Лики любви и ненависти | страница 28
Он выпрямился, ударил в дверь кулаками и прижался к деревянной поверхности. Он должен был защитить себя, обрести силы, он не мог допустить, чтобы его вот так добивали, уж во всяком случае не она.
— Дрянь! — сказал он.
Он услышал, как Симона царапает дверь ногтями, услышал свое короткое свистящее дыхание.
— Поль, — сказала она, — прошу тебя…
Он снова стукнул кулаком, он ощущал в себе такую ярость, что готов был открыть дверь, броситься на нее и ударить. Но его спас кашель. Она заговорила, когда он раскашлялся, но он не мог уловить смысла ее слов.
— Дрянь, — повторил он тогда.
Ему показалось, что она смеется.
— Какой же ты подонок, — сказала она мгновенье спустя. — Настоящий подонок.
Он подошел к кровати и упал, схватившись руками за голову. Тело содрогалось от судорог, грудь горела, а она, за дверью, снова начала кричать. Он вытер простыней кровь, которая текла с губ, тщетно стараясь не слышать Симону.

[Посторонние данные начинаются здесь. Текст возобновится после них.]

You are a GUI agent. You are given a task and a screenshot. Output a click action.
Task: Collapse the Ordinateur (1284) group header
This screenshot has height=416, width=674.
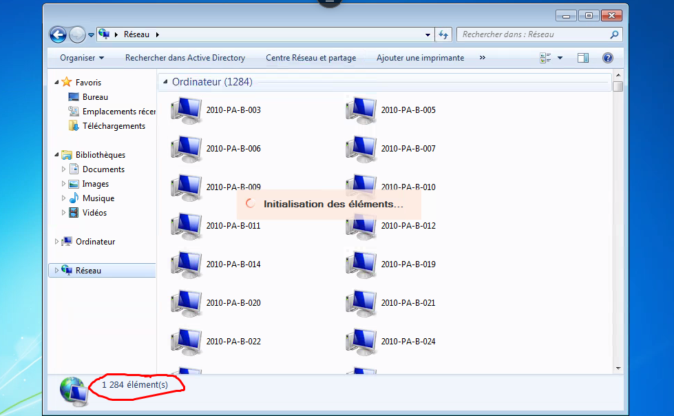(x=165, y=82)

— Открой мне, Поль, открой!
Уткнувшись в подушку, полный ненависти и к
себе и к ней, он долго слушал, как она яростно колотит в дверь. Она еще продолжала стучать, а ему хотелось встать, раздвинуть шторы, увидеть дневной свет. Но у него на это не было сил. Он протянул руку, включил лампу у изголовья, посмотрел на кровь на простыне. Она устала, ушла, а он смотрел на красную кровь своих легких, вспоминал мать и маленький комочек плоти, лишенный жизни. Снаружи доносились успокаивающие утренние звуки. Она молчала, она ушла, а он продолжал лежать, одетый, неподвижный, и смотрел на собственную кровь. И даже свет не мог разогнать призраков.
Он вышел из спальни только на следующий день после полудня. Надел махровый халат на голое тело. Когда он пересек гостиную, Симона сидела в углу возле окна с книгой на коленях. Она не подняла глаз. Ему не хотелось ни говорить с ней, ни вызывать горничную, но он был голоден.
— Есть что–нибудь поесть? — сказал он, не поворачиваясь.
Она не ответила. Он стоял в ожидании, не двигаясь, глядя в пол, но, потеряв терпение, снова нарушил молчание.
— Я голоден.
Ей пришлось пожать плечами у него за спиной, он бы на ее месте сделал бы то же самое.
— Твой вчерашний ужин на комоде, — сказала она голосом безо всякого выражения. — Если хочешь…
— Я не вижу.
Он прекрасно видел поднос, серебряные крышки на тарелках. Она не двигалась и молчала.
— Ну и?..
— На комоде, — сказала она.
Она не поднимется. Она больше не поднимется с места. Его ожидания были теперь неуместными, отошли в область забытого, закончившегося. Он подошел к комоду, подождал немного, а потом опустил глаза и посмотрел на поднос. Обои на стенах были розовые. Он ненавидел этот цвет. Здесь он был просто уродливым, неуместным в эту минуту.